June 2018

June 2018

We Have This Treasure in Jars of Clay

St. Paul had a twin problem with his fledgling congregation in Corinth: his people thought too much of themselves, and at the same time too little of themselves. How can this be? They thought too much of themselves because they valued their own talents and accomplishments as if the Corinthians themselves had produced them. On the other hand, they thought too little of themselves because they viewed their talents and accomplishments as merely human and not divine. To deal with this twin misconception, St. Paul used the illustration of “treasure in jars of clay” (2 Corinthians 4:7).

My Uncle Don serves as a pastor in Michigan and was an early inspiration to me in my own path to the Office of the Holy Ministry. For a birthday many years ago, he gave me an earthenware pot originating in ancient Israel at about the time of Jesus. The fact is that this pot is not very impressive. Someone probably made it just as an ephemeral container for unremarkable materials, never dreaming that it would find its way into the home of an Iowa pastor thousands of years later. I can readily imagine that this was just the sort of “jar of clay” that St. Paul had in mind as he wrote to the Corinthians. It is unimpressive, unnoticeable, unremarkable.

What better place, therefore, to store one’s most valuable possessions? No thief would think to look in such a humble pot for gold, silver, and precious stones.
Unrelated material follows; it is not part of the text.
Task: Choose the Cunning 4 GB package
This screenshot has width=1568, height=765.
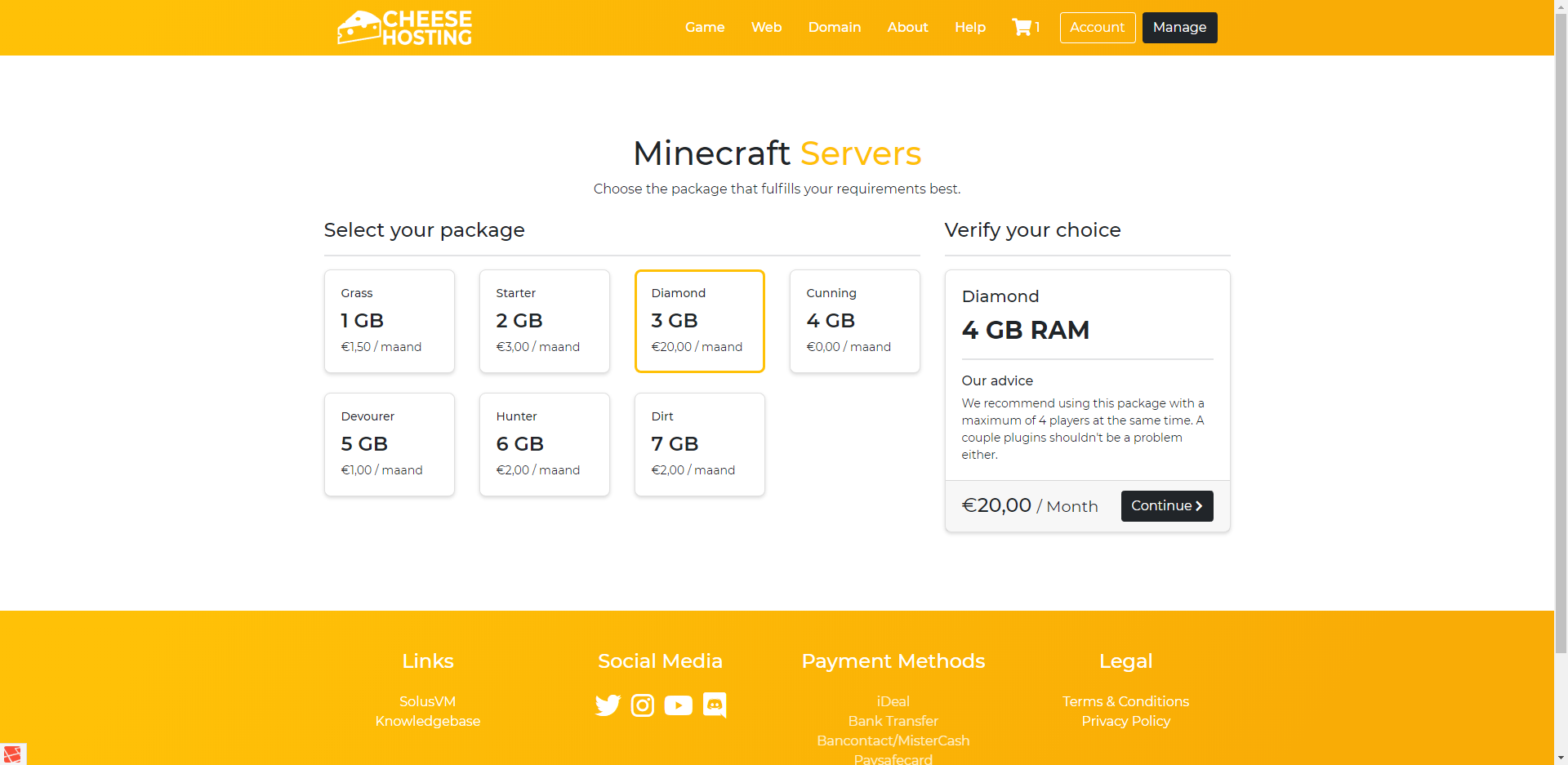Action: point(855,321)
The pot would have a humble appearance, but would contain within itself an unimaginably great treasure.

That is what the Corinthian Christians were—and what we are. Outwardly we are merely human. We are weak, we are ailing, we are dying. We continue to be beset by sin. Anything that we regard as coming from ourselves must be deemed worthless, of utterly no value in obtaining everlasting life, yea, worthy only of destruction. We are jars of clay. Inwardly, however, we contain a vast treasure of unimaginably great worth: we contain God Himself, who “has shone in our hearts to give the light of the knowledge of the glory of God in the face of Jesus Christ” (2 Corinthians 4:6). Far from being worthless, we are precious, not because of what comes from us, but because of what God has given us: His own self.

Think about that as you walk among your friends and acquaintances. All they see is a jar of clay. They see what comes from you. They see your humble outward appearance, suggestive only of the merely human life that they have in common with you. But hidden from their sight is a glorious light that, if they could only behold it, would stun them into holy fear and mystical awe in your presence. This light, this treasure of surpassing worth, is truly within you by faith in Jesus Christ.

And every now and then, those around you may get a peek into what you, the humble jar of clay, contain within yourself. The God who shines within you in the face of Jesus Christ continually renews you according to His divine image, making you more and more like Him. Your works of love and your faithfulness to your God in Christ reveal ever so slightly the vastness of the treasure you contain. Those who catch a glimpse of that treasure are given the opportunity to become themselves vessels of God’s glory, jars of clay that contain the divine treasure.

May we never think too much of ourselves, boasting in our own talents and accomplishments as coming from ourselves. By the same token, may we never think too little of ourselves, forgetting that, though we are but jars of clay, we bear within us the Light that enlightens all men.